Então a ciência entrou em
cena, com três contribuições essenciais:
* a percepção de que saneamento básico era essencial
para evitar infecções,
* o desenvolvimento dos antibióticos e
* a criação das vacinas.
O ser humano passou milhares
de anos tentando proteger sua prole com rezas, chás e superstições de todo tipo,
mas o que deu certo foi entender como as doenças funcionam e combatê-las com
armas eficazes.
Ao longo do século 20,
pela primeira vez na história, vimos um declínio acentuado na mortalidade
infantil. Em 2015, ela era, em termos
globais, de 4,3%. Ou seja, a cada cem crianças, apenas quatro morriam antes de
completar 5 anos. E isso numa média tirada do mundo inteiro. No Brasil, no
mesmo ano, era só de 1,7%. Na Suécia, dado de 2014, 0,3%.
Outro tema adorado pela turma
do “mas essa é a minha opinião” é a mudança
climática. Pouco importa que:
a) a Nasa e quem mais for apresente fartas evidências do
aquecimento global.
b) Pouco importa que os registros de temperaturas,
feitos com termômetros (pouco afeitos a ideologias), apontem que a temperatura
média do planeta já subiu 0,9°C entre 1880 e 2017.
c) Pouco importa que 17 dos 18 anos mais quentes nos
138 anos de registros tenham acontecido depois de 2001, ou que
d) 2016 tenha sido o ano mais quente de todos os
registros.
O sujeito espera a primeira
brisa gelada soprar para dizer “cadê o aquecimento global?”. É
dramático, e se trata de um problema que está ganhando proporções cada vez
maiores. Não é mais o seu primo doido no WhatsApp. É o Ministro das Relações
Exteriores [Ernesto Araújo] que atribui às medições feitas pela Agência
Espacial dos Estados Unidos o status de “complô ambientalista globalista
esquerdista sei-lá-mais-o-que-ista”.
Da mesma forma, vemos o descalabro
nas políticas de saúde. Basta lembrar a quantidade de dinheiro que o SUS
(Sistema Único de Saúde) gasta em “práticas alternativas”, também
conhecidas como “tratamentos sem qualquer evidência de eficácia”. É
homeopatia, acupuntura, aromaterapia, bioenergética, cromoterapia, florais;
tudo pago com dinheiro público. Em 2017, foram R$ 17,2 bilhões nisso.
É o tal negócio:
o sujeito pode acreditar no que quiser. É direito dele.

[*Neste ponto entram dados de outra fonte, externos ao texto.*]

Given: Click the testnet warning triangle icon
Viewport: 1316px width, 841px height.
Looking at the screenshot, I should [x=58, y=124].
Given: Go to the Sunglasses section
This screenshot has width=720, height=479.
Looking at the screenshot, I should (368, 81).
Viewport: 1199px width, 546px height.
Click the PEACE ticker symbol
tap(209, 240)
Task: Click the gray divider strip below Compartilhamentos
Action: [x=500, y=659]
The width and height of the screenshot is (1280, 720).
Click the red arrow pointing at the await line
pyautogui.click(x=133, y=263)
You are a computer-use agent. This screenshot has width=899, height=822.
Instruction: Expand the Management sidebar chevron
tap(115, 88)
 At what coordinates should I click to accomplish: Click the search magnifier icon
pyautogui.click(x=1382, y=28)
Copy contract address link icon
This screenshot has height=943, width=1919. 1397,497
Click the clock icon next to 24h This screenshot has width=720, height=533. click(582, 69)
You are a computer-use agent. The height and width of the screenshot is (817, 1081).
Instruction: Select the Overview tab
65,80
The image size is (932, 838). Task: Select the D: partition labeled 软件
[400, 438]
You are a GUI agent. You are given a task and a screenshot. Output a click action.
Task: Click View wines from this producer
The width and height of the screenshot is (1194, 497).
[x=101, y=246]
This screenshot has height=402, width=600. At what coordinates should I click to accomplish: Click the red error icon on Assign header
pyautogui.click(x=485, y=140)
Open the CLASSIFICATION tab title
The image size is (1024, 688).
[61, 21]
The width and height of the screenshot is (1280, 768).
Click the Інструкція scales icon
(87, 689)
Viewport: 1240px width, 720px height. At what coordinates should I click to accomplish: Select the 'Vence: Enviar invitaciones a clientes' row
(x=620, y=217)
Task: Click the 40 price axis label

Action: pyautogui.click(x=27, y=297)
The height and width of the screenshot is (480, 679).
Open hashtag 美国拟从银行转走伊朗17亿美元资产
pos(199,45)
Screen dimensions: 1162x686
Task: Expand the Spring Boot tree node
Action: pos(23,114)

Mas ninguém pode aplicar crenças pessoais no âmbito da gestão
pública.
E estamos chegando num ponto
em que agentes públicos se sentem à vontade para ditar políticas de acordo com premissas
completamente desconectadas da realidade objetiva. Tudo não passaria de um
escândalo embaraçoso, não fosse um detalhe: essas atitudes nunca tiveram tanto
apoio popular.
Como é possível? Hoje,
qualquer um de nós tem mais informação disponível nas mãos, com um celular e
uma conexão 4G, do que tinha o presidente dos Estados Unidos na Casa Branca nos
anos 1960.
É um disparate imaginar que, diante do tamanho poderio tecnológico
de que dispomos, estejamos ficando, na média, cada vez mais
desinformados e
ignorantes.
No entanto, é verdade.
E só vamos desarmar essa
arapuca se encontrarmos uma base comum de fatos objetivos com os quais todo
mundo possa concordar. Essa base só pode ser uma: a
ciência. E não porque ela seja moralmente ou ideologicamente
superior. Mas porque ela se aceita como falível. Porque está fundamentada na
dúvida, não na certeza. E a certeza inabalável, imune
aos fatos, é o caminho mais curto para o retrocesso.